- _REQUIRED WORK_
Write out exactly the lines between the line containing "Click the TOPICS column header" and the end of the records, counting both ends, and leave out all pictures.

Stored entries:
* * *

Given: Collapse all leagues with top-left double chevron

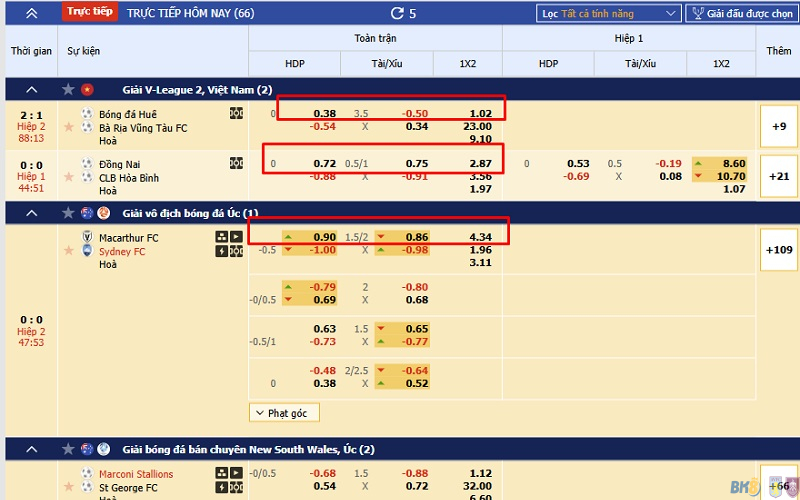Looking at the screenshot, I should 31,14.
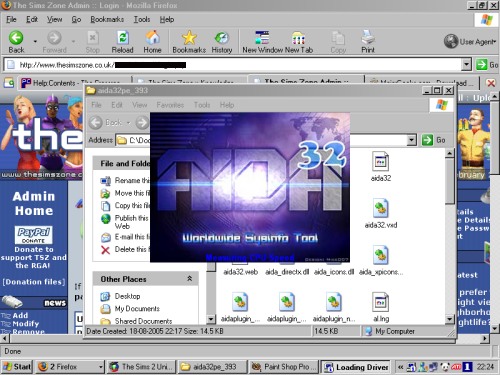Switch to the Help Contents tab
The height and width of the screenshot is (375, 500).
(x=71, y=83)
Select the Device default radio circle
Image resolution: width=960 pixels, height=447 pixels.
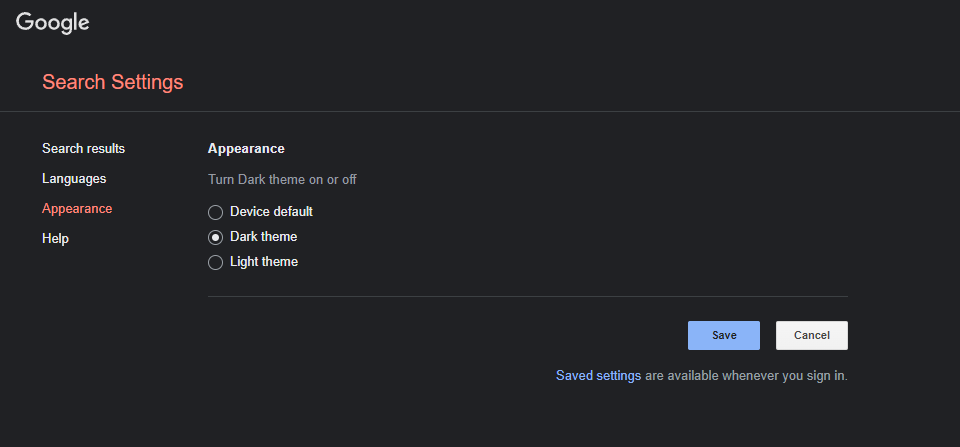coord(215,212)
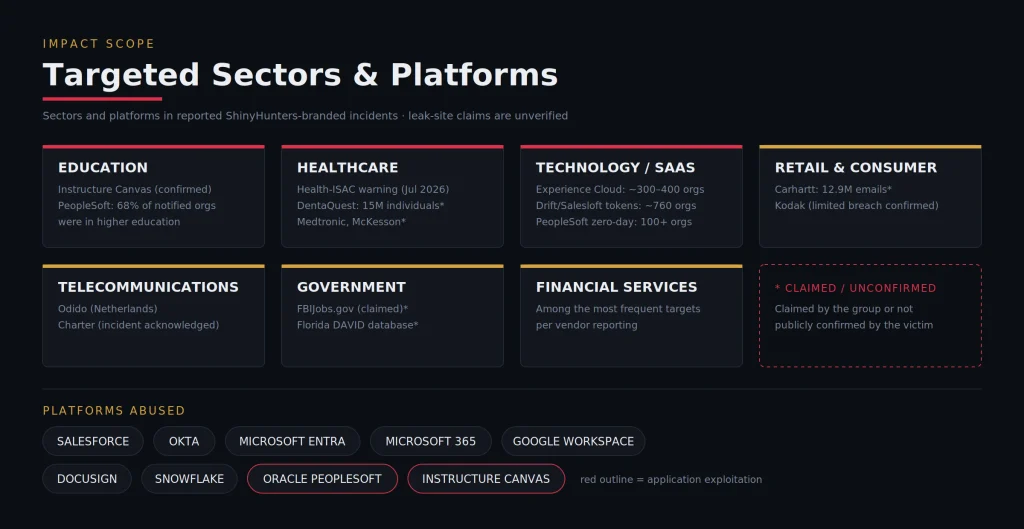1024x529 pixels.
Task: Select the Technology / SaaS card
Action: tap(632, 196)
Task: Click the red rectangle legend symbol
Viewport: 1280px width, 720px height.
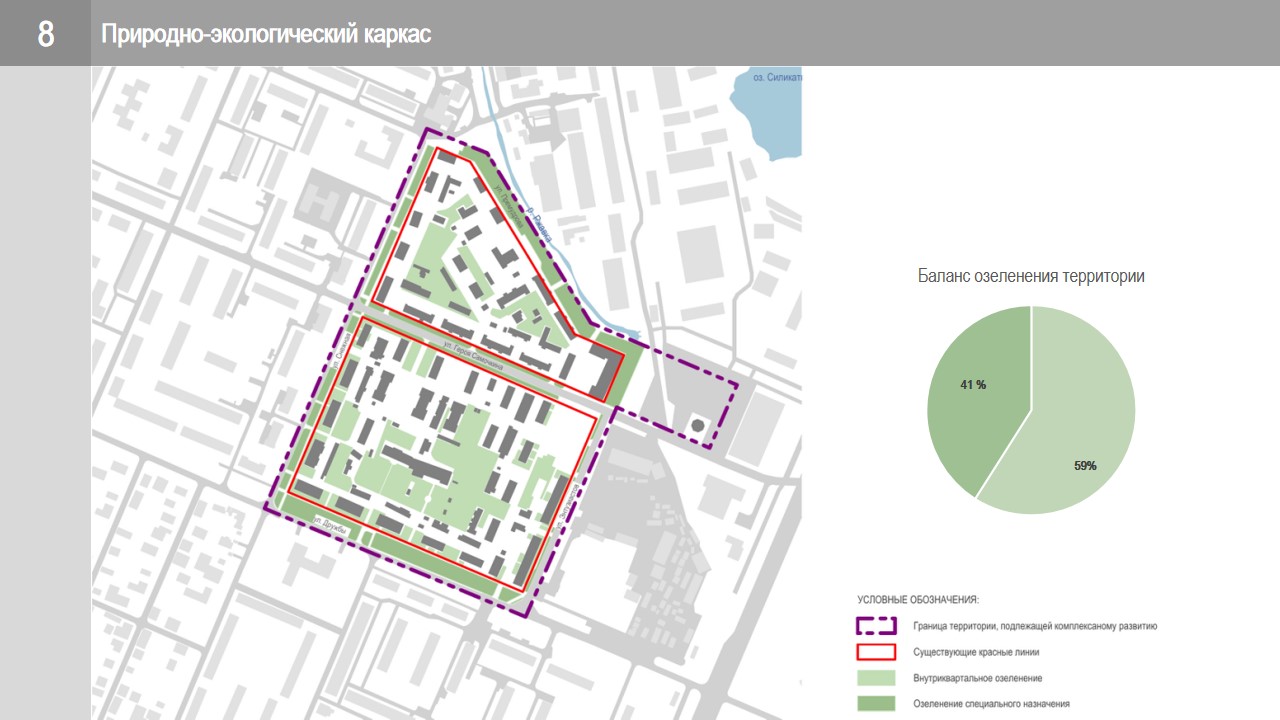Action: [x=875, y=652]
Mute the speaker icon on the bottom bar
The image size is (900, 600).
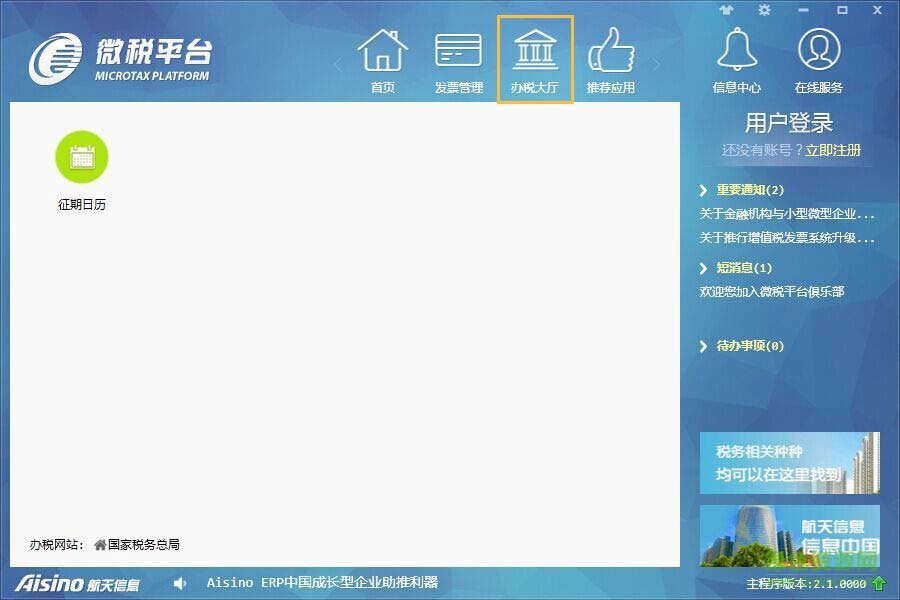point(180,583)
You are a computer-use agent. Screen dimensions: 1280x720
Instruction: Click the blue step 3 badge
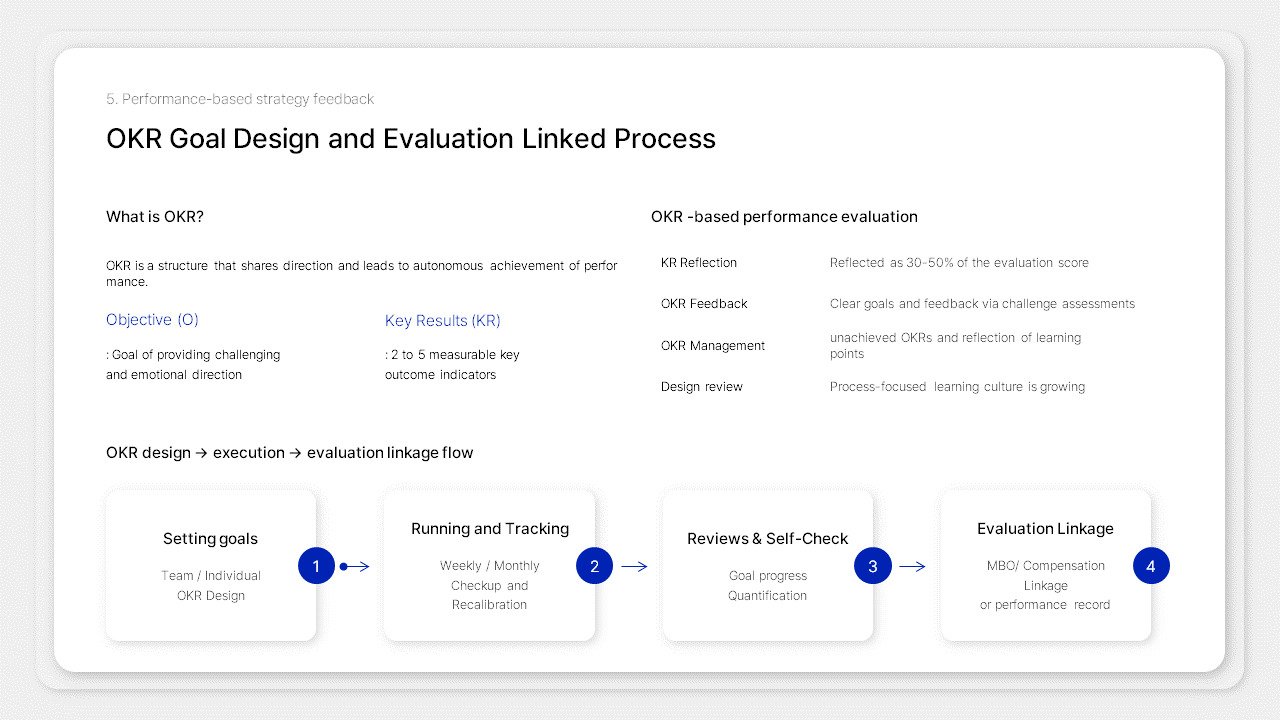pyautogui.click(x=872, y=565)
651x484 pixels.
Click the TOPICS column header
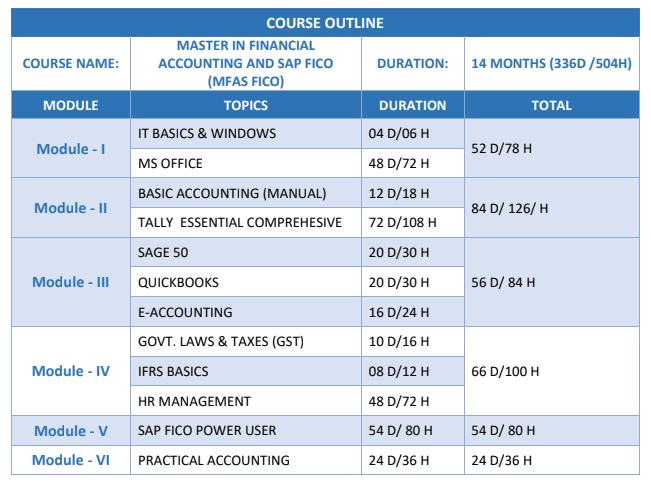245,105
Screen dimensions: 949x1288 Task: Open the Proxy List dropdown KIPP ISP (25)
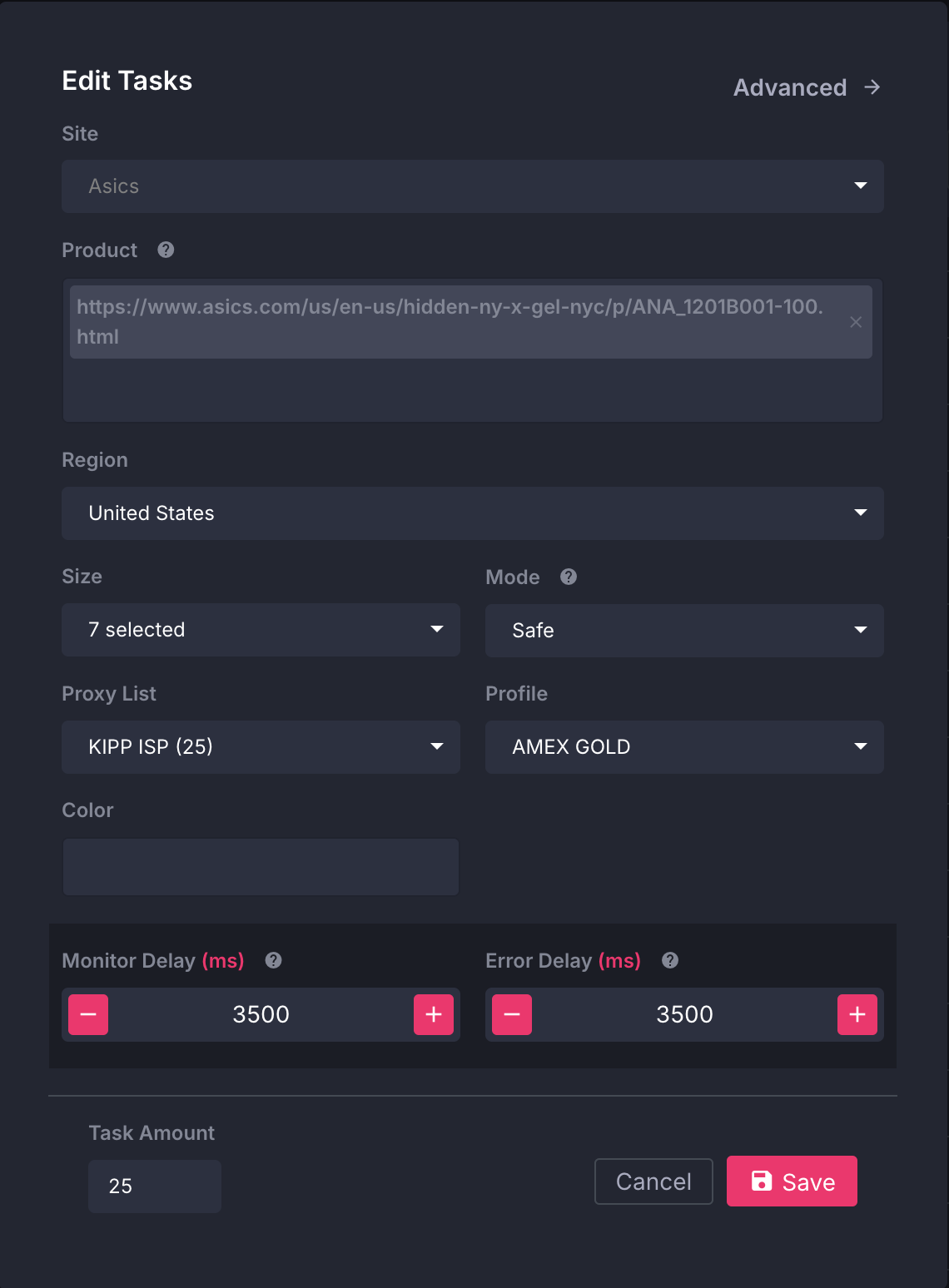pos(261,747)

* * *

- _SOLUTION FOR THIS PROBLEM_
Click the TOPICS column header
245,105
Screen dimensions: 949x1288 Task: Open the Proxy List dropdown KIPP ISP (25)
pos(261,747)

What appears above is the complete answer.